INSTRUCTIONS FOR THE TASK
Extract every one of the records below and reproduce each line word for word, without changing anything.

RECORDS TO PROCESS
※
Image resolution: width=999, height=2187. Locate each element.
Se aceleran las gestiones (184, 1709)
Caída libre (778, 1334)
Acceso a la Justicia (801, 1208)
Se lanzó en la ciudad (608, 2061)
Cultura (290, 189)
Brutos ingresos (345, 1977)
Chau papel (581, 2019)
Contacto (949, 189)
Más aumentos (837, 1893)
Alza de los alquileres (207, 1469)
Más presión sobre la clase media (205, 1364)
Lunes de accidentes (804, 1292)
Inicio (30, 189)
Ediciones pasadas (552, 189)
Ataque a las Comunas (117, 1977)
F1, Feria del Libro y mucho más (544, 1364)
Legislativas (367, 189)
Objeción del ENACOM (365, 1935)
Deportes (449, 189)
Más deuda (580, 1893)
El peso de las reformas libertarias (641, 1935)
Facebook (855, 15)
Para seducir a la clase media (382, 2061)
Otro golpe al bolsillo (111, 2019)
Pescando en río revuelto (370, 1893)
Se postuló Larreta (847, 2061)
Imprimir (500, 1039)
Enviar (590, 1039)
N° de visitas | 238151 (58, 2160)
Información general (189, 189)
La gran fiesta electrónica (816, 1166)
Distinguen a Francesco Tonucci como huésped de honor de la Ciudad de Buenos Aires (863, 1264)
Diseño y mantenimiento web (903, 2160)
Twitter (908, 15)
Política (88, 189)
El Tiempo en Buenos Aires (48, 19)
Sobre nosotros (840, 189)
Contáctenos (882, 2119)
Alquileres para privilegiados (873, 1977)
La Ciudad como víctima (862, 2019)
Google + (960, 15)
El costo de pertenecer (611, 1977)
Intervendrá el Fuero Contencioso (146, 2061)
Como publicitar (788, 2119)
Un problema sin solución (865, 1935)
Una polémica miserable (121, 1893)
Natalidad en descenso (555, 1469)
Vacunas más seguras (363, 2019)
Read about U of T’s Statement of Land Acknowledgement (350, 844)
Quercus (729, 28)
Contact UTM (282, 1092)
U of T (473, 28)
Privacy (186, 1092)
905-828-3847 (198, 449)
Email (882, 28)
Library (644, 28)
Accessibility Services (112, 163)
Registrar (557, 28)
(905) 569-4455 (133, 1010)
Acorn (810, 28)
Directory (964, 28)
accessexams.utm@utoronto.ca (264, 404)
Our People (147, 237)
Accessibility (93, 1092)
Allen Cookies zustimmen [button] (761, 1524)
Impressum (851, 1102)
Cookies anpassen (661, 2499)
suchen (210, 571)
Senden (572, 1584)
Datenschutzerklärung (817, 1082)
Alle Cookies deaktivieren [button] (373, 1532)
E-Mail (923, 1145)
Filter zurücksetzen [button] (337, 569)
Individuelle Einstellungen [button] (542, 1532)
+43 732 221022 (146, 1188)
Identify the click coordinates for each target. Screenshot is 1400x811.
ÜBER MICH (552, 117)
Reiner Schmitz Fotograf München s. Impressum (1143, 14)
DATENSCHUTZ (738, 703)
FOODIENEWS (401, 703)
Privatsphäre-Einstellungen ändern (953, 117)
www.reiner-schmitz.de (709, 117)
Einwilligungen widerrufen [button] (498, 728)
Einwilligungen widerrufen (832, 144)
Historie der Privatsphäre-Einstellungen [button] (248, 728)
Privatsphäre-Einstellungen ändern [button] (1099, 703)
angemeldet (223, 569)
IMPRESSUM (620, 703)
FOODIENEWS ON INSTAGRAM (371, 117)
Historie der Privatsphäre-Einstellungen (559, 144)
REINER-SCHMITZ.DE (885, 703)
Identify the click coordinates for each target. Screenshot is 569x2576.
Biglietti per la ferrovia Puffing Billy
※
TASK OUTPUT
Image resolution: width=999, height=2187. Locate each element.
Se aceleran las gestiones (184, 1709)
Caída libre (778, 1334)
Acceso a la Justicia (801, 1208)
Se lanzó en la ciudad (608, 2061)
Cultura (290, 189)
Brutos ingresos (345, 1977)
Chau papel (581, 2019)
Contacto (949, 189)
Más aumentos (837, 1893)
Alza de los alquileres (207, 1469)
Más presión sobre la clase media (205, 1364)
Lunes de accidentes (804, 1292)
Inicio (30, 189)
Ediciones pasadas (552, 189)
Ataque a las Comunas (117, 1977)
F1, Feria del Libro y mucho más (544, 1364)
Legislativas (367, 189)
Objeción del ENACOM (365, 1935)
Deportes (449, 189)
Más deuda (580, 1893)
El peso de las reformas libertarias (641, 1935)
Facebook (855, 15)
Para seducir a la clase media (382, 2061)
Otro golpe al bolsillo (111, 2019)
Pescando en río revuelto (370, 1893)
Se postuló Larreta (847, 2061)
Imprimir (500, 1039)
Enviar (590, 1039)
N° de visitas | 238151 (58, 2160)
Información general (189, 189)
La gran fiesta electrónica (816, 1166)
Distinguen a Francesco Tonucci como huésped de honor de la Ciudad de Buenos Aires (863, 1264)
Diseño y mantenimiento web (903, 2160)
Twitter (908, 15)
Política (88, 189)
El Tiempo en Buenos Aires (48, 19)
Sobre nosotros (840, 189)
Contáctenos (882, 2119)
Alquileres para privilegiados (873, 1977)
La Ciudad como víctima (862, 2019)
Google + (960, 15)
El costo de pertenecer (611, 1977)
Intervendrá el Fuero Contencioso (146, 2061)
Como publicitar (788, 2119)
Un problema sin solución (865, 1935)
Una polémica miserable (121, 1893)
Natalidad en descenso (555, 1469)
Vacunas más seguras (363, 2019)
Read about U of T’s Statement of Land Acknowledgement (350, 844)
Quercus (729, 28)
Contact UTM (282, 1092)
U of T (473, 28)
Privacy (186, 1092)
905-828-3847 (198, 449)
Email (882, 28)
Library (644, 28)
Accessibility Services (112, 163)
Registrar (557, 28)
(905) 569-4455 (133, 1010)
Acorn (810, 28)
Directory (964, 28)
accessexams.utm@utoronto.ca (264, 404)
Our People (147, 237)
Accessibility (93, 1092)
Allen Cookies zustimmen [button] (761, 1524)
Impressum (851, 1102)
Cookies anpassen (661, 2499)
suchen (210, 571)
Senden (572, 1584)
Datenschutzerklärung (817, 1082)
Alle Cookies deaktivieren [button] (373, 1532)
E-Mail (923, 1145)
Filter zurücksetzen [button] (337, 569)
Individuelle Einstellungen [button] (542, 1532)
+43 732 221022 (146, 1188)
Identify the click coordinates for each target. Screenshot is 1400x811.
ÜBER MICH (552, 117)
Reiner Schmitz Fotograf München s. Impressum (1143, 14)
DATENSCHUTZ (738, 703)
FOODIENEWS (401, 703)
Privatsphäre-Einstellungen ändern (953, 117)
www.reiner-schmitz.de (709, 117)
Einwilligungen widerrufen [button] (498, 728)
Einwilligungen widerrufen (832, 144)
Historie der Privatsphäre-Einstellungen [button] (248, 728)
Privatsphäre-Einstellungen ändern [button] (1099, 703)
angemeldet (223, 569)
IMPRESSUM (620, 703)
FOODIENEWS ON INSTAGRAM (371, 117)
Historie der Privatsphäre-Einstellungen (559, 144)
REINER-SCHMITZ.DE (885, 703)
Identify the click coordinates for each target. Screenshot is 569x2576.
Biglietti per la ferrovia Puffing Billy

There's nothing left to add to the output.